St. Ange lived in the limestone house Laclede shared with Madame Marie Chouteau, the town’s founding mother. Also there was St. Ange’s Indian mistress.
The first temporary Spanish commander didn’t show up until September 1767. His replacement, Don Pedro Piernas, grumbled that “everyone does as he pleases” in St. Louis.
A string of successors shared that view. Don Fernando de Leyba, who led the city’s defense against British attack in 1780, reported to New Orleans that St. Louisans were too easily tempted by “the world, the flesh and the devil.”
A depiction of the original log church in St.
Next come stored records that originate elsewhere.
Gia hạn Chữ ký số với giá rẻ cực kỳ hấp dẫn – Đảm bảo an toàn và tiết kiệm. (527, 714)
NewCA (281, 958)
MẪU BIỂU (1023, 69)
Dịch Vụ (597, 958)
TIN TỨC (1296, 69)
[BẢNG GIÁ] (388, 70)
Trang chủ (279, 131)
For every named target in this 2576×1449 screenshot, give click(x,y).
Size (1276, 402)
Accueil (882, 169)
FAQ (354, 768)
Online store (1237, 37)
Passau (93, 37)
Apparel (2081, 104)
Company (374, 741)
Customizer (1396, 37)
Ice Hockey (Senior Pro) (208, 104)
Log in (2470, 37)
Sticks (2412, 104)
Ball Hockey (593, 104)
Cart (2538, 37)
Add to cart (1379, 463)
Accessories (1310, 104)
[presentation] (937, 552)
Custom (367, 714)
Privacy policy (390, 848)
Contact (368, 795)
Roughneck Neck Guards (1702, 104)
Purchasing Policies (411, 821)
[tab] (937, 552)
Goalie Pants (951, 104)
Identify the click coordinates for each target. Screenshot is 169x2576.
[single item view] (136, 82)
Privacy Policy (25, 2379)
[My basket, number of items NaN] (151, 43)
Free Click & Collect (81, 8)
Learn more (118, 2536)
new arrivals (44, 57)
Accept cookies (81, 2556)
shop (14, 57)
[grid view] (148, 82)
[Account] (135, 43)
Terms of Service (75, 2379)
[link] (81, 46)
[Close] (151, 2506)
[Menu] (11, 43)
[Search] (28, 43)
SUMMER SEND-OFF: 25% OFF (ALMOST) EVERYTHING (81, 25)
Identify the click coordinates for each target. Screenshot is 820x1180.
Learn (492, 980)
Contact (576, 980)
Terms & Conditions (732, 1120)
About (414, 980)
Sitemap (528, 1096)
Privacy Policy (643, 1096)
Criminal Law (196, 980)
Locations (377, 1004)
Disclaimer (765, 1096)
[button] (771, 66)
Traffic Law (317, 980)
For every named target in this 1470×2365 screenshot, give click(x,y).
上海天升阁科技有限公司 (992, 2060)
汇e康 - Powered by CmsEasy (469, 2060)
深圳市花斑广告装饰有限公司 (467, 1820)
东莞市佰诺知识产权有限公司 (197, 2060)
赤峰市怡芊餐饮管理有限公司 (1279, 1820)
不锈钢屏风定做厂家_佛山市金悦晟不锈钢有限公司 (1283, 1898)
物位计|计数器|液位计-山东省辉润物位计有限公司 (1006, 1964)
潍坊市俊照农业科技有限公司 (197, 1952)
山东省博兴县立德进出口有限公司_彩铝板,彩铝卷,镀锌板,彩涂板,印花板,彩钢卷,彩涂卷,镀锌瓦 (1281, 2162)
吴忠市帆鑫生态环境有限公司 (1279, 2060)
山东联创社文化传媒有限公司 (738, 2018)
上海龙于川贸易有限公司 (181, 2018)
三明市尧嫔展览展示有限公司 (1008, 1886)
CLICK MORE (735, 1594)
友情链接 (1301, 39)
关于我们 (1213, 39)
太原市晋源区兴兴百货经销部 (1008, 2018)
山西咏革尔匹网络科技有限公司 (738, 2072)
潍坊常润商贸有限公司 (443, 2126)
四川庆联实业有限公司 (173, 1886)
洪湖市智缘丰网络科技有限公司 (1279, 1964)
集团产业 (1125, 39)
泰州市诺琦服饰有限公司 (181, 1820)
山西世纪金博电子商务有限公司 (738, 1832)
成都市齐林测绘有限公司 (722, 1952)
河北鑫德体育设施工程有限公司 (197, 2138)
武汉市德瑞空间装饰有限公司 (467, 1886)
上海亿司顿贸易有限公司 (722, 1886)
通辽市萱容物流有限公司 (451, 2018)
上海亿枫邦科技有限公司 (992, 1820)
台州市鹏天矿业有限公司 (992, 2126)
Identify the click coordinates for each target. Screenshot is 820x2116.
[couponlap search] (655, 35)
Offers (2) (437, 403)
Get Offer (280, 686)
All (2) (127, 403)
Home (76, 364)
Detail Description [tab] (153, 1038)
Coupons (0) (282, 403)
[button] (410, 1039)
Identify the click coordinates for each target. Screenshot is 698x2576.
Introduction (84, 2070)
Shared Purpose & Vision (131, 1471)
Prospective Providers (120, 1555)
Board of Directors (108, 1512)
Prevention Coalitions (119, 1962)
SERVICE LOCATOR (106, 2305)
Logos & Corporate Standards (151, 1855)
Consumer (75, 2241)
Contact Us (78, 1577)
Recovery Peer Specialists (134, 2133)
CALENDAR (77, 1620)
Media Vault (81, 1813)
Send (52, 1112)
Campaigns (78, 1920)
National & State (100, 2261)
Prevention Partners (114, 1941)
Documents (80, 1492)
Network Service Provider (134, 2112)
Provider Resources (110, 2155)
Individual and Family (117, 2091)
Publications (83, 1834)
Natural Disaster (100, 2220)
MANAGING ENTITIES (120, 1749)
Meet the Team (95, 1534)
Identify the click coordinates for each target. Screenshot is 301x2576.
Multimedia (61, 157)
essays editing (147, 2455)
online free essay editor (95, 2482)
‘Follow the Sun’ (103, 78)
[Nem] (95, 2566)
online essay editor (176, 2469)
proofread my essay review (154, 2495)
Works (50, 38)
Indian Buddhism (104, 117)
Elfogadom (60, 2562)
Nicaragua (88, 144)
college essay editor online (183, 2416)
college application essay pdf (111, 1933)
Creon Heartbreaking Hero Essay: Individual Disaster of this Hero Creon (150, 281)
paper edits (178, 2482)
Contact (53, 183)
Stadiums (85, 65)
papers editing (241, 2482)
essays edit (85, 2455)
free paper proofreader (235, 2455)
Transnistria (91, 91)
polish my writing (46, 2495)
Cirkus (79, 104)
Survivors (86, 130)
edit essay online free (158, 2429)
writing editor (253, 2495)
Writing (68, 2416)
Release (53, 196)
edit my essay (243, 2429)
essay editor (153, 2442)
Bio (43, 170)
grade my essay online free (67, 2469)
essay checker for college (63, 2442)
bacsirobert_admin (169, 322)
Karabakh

Louis, built in 1770 where the Old Cathedral stands today.
The Spanish promoted religiosity and built the town’s first log church in 1770. They appointed the Rev. Bernard de Limpach, a German, its first full-time pastor six years later. Even then, the fun-loving locals raced horses after Mass on Sundays.
Spain regarded the Louisiana colony largely as a bulwark against the British and Americans. St. Louisans didn’t much care who was king, but the Spanish sometimes worried about their loyalty.
In 1796, locals founded a chapter of the “Sans Culottes,” inspired by the radical commoners of the French Revolution. Its gatherings tended toward dances and banquets. But in New Orleans, Spanish governor Baron de Carondelet heard of the frolic and dispatched Irish-born Capt. Don Carlos Howard upriver with 110 soldiers on five large boats.
Howard found no zeal for insurrection. The locals regarded his arrival as a grand event.
Charles Dehault Delassus, a Frenchman by birth and the last Spanish commander here, was present when the Americans took over on March 9, 1804. The French, who had secretly taken back Louisiana and sold it to the United States, were represented that day by an American.
Skeptical of the transfer, Delassus wrote, “The devil may take all.”